Сколько бы раз они не отворились во двор, я мог заметить вооружённый батальон пехоты. Оживление было огромное… конные казаки каждую минуту прибегали и отъезжали. Несколько генералов прибыло на совет.

В окнах второго этажа перемещались мундиры и густо сновали самые разнообразные фигуры.

Карета гетмана Ожеровского прибыла также и остановилась… за ней приехал Забелло, потом Анквич… потом генерал-адъютант от короля…

Совещания продолжались долго… выслали в город пароли… Снова казак поскакал на Медовую улицу к Стожерской…

Начинало смеркаться, когда двери первой комнаты отворились, кто-то вошёл…

Тихо пошептались… Смотрю, на пороге стоит Килинский.

Хоть вовсе не было жарко, он вытирал с лица пот, подал мне руку.

– Что же они… пронюхали! – шепнул он. – Правда, как в улье пчёлы жужжат. Ты не видел, кто-нибудь из наших панов был? – спросил он.

Я назвал ему имена тех, которых знал, он покачал головой.

– Э! Было их там, наверно, больше… а хорошо бы переписать, чтобы панов к расплате потянуть… гм!!

Он тогда сам заглянул в оконное стекло, смотрел долго…

– Мой поручик, – сказал он, – мне кажется, что вы были бы где-нибудь в другом месте более подходящим, чем тут. Наступает вечер… здесь нечего уже делать.

– Но приказано, – произнёс я.

– Освободят вас, наверное…

Мастер угадал, потому что, действительно, прислали мне вечером приказ явиться в казармы.

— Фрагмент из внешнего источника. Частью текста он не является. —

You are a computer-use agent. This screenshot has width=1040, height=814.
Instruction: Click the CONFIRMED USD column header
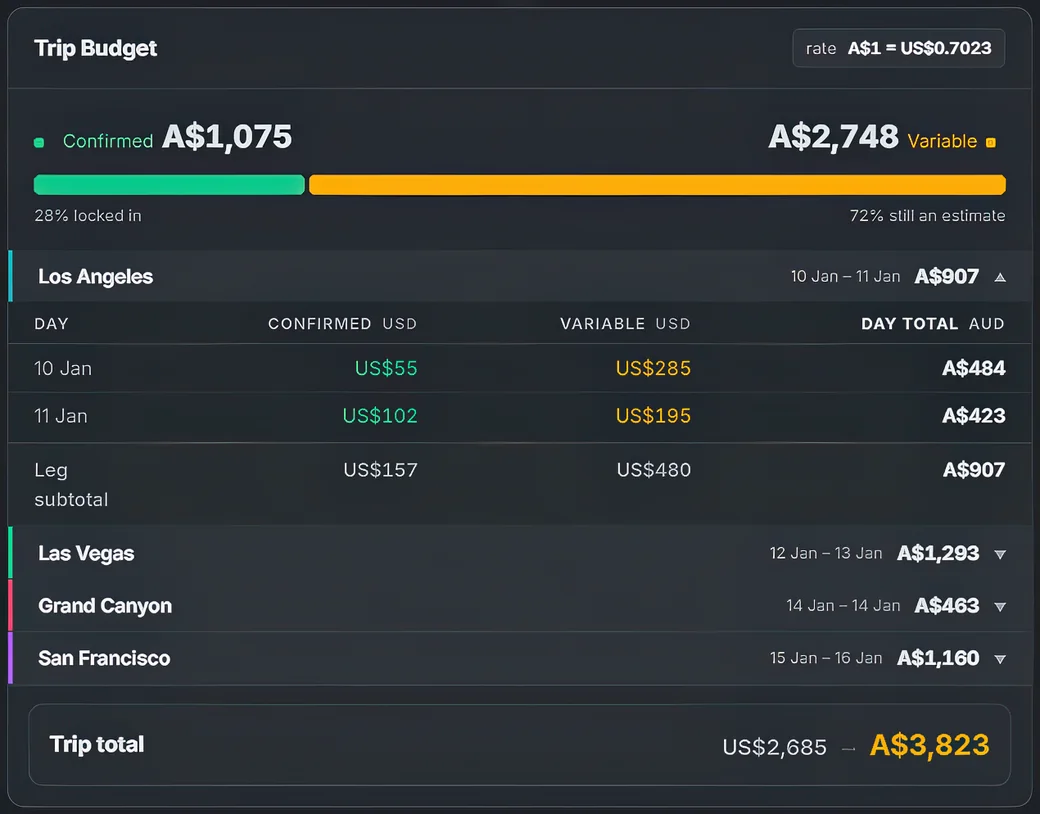pyautogui.click(x=342, y=324)
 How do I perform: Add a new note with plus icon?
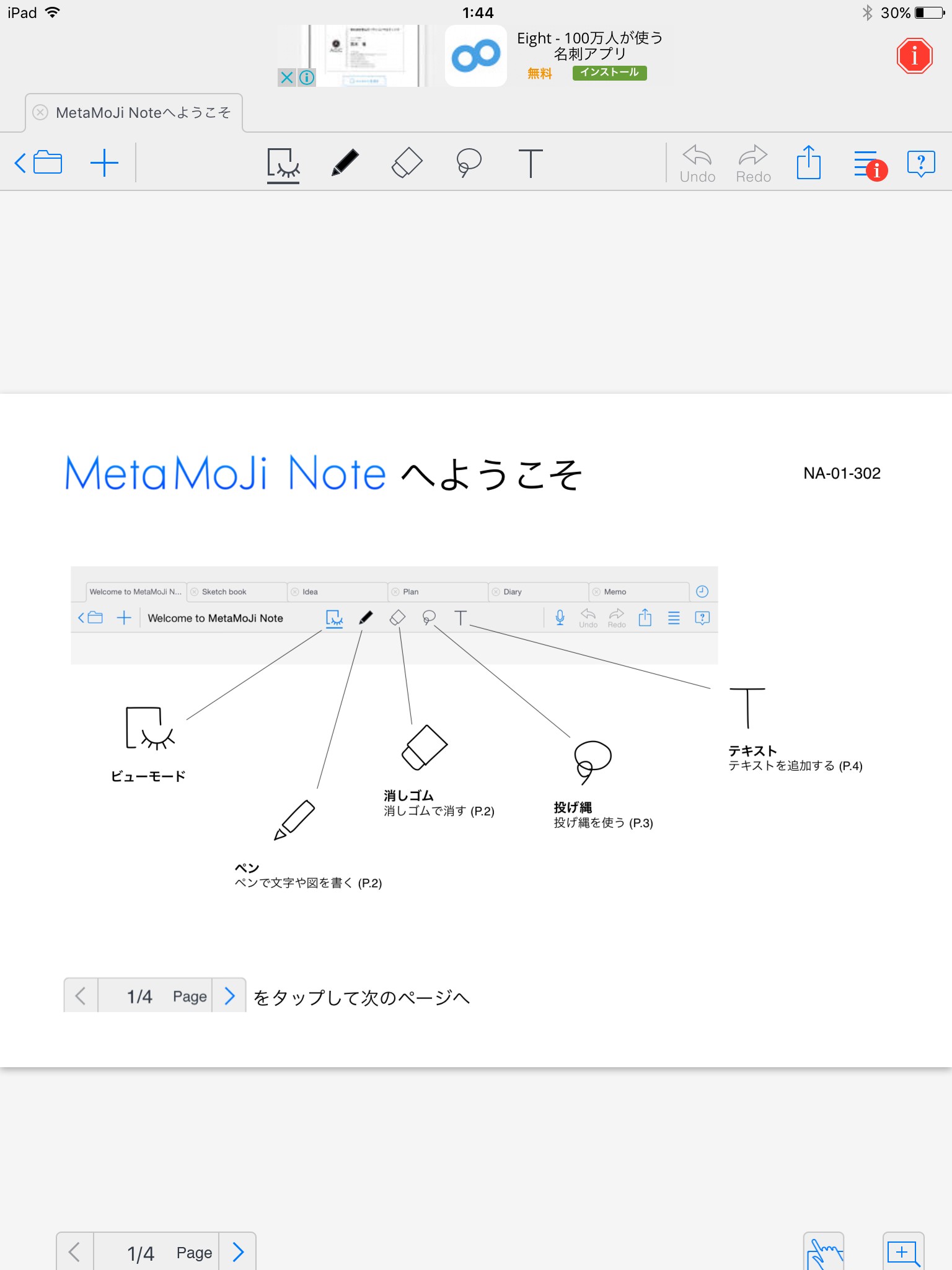[104, 163]
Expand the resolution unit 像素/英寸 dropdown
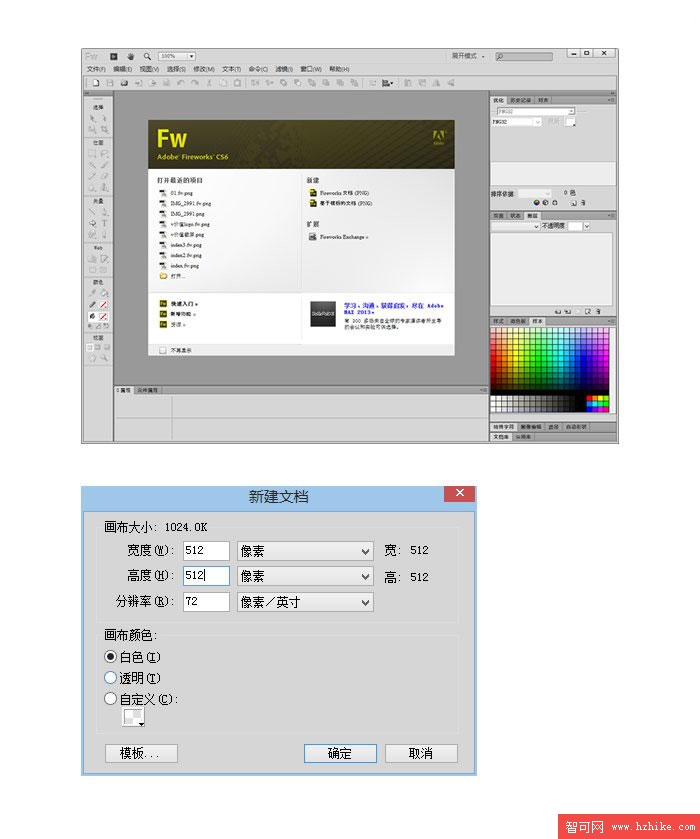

Получив его, я задышал свободней, так как мне, бездеятельному, тут было скучно и стыдно сидеть со сложенными руками. По улицам летали казацкие патрули, так что с великим трудом пришлось мне пробираться, незацепленному, через них, потому что по дороге задерживали и допрашивали почти каждого.

 

Уже у казарм я нашёл русских солдат, как бы специально рассеянных, чтобы доступ к ним защищали. Наши офицеры тоже расставили стражу, чтобы не дать никому приближаться к казармам и шпионить. Когда я, наконец, сюда вбежал, обрадованный и счастливый, я нашёл всё в движении и спешном приготовлении. Но мы должны были делать это тихо, дабы не поднять преждевременно тревогу.

Было нас всех вместе не больше четырёхсот двадцати человек; мы имели четыре трёхфунтовые пушки, но без лошадей…

В залах, где были солдаты, все собрались около офицеров. Запал был огромный, простые люди громко клялись, что падут скорее трупом, нежели у себя оружие дадут вырвать, ибо им обещали, что москали должны были разоружать… В городе ещё было тихонько… У нас с полуночи также немного успокоилось, потому что решающий час назначен не был и могло ещё что-то помешать; мы должны были ждать сигнала, когда ударят в колокола.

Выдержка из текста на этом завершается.